I think I failed kindergarten. I had gotten books out of yellow and green bins, but the wrong yellow and green bins. I had kids working in a folder who had to stop to go to a specialist. I kinda thought everything was okay, since all the kids were doing something and no one was crying. He really didn’t agree. He said thanks for coming, without adding don’t come back, but it was implied. Ouch, but oh well.

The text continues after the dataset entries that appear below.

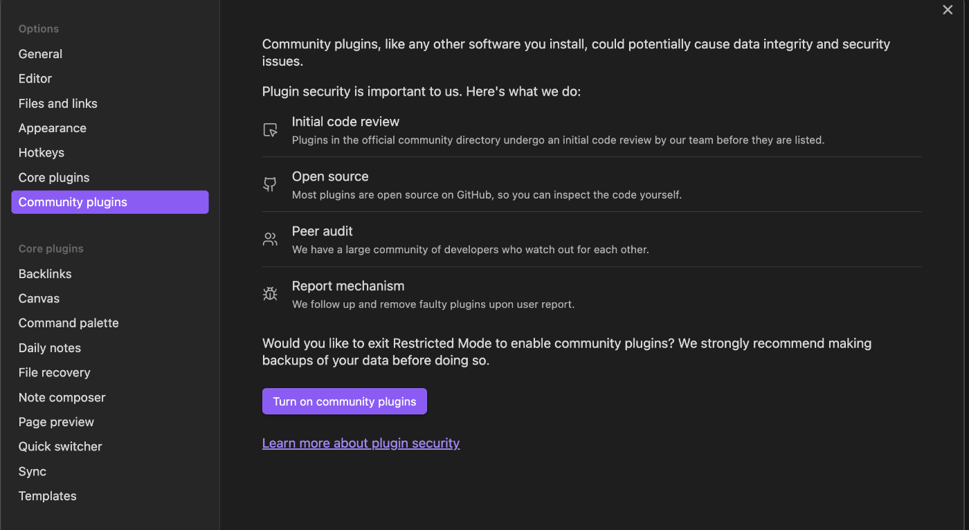Screen dimensions: 969x530
Task: Open Sync plugin settings
Action: 32,471
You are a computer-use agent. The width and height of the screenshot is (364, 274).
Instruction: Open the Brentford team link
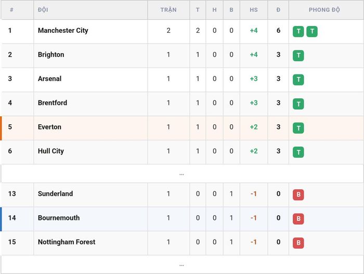pos(53,102)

So, I went to Sam’s Club because Daniel and Amanda were coming over for pizza-oven pizza. I got supplies, then went to Cub for a requested topping of green pepper (I did not buy the package of six green peppers at Sam’s, because I do not like green peppers and extras would not be a good thing). As I spun through the Aldi parking lot (it’s how you get to Cub), I thought, “Look! I am in a grocery store parking lot. Stop. Go in,” and I did. Look at me just changing up the plan. I went in. At Aldi you have to buy a package of three green peppers. I went to Cub. My green pepper is kinda sad looking, but it was as good as it got.
The pizza was good; we played games and Daniel and Amanda finished the evening with a visit to the hot tub. We were certainly not waiting for the weekend to have fun 🙂
Apparently I don’t speak kindergarten either because that list is meaningless to me as well.
Oh my goodness, there could be an escape from kindergarten room. We would have to break the code!
I just wouldn’t WANT to sub for that guy ever again. In this day and time anyone in a classroom anywhere should be kissing the feet of anyone who will substitute – let alone the best substitute teacher in the world. I hereby place this guy on the black list. (Not the one on TV, though).
I can’t say I ever want to do a half day for him – because then he will apparently ask “What are you doing?” often, but I could go back for a full day.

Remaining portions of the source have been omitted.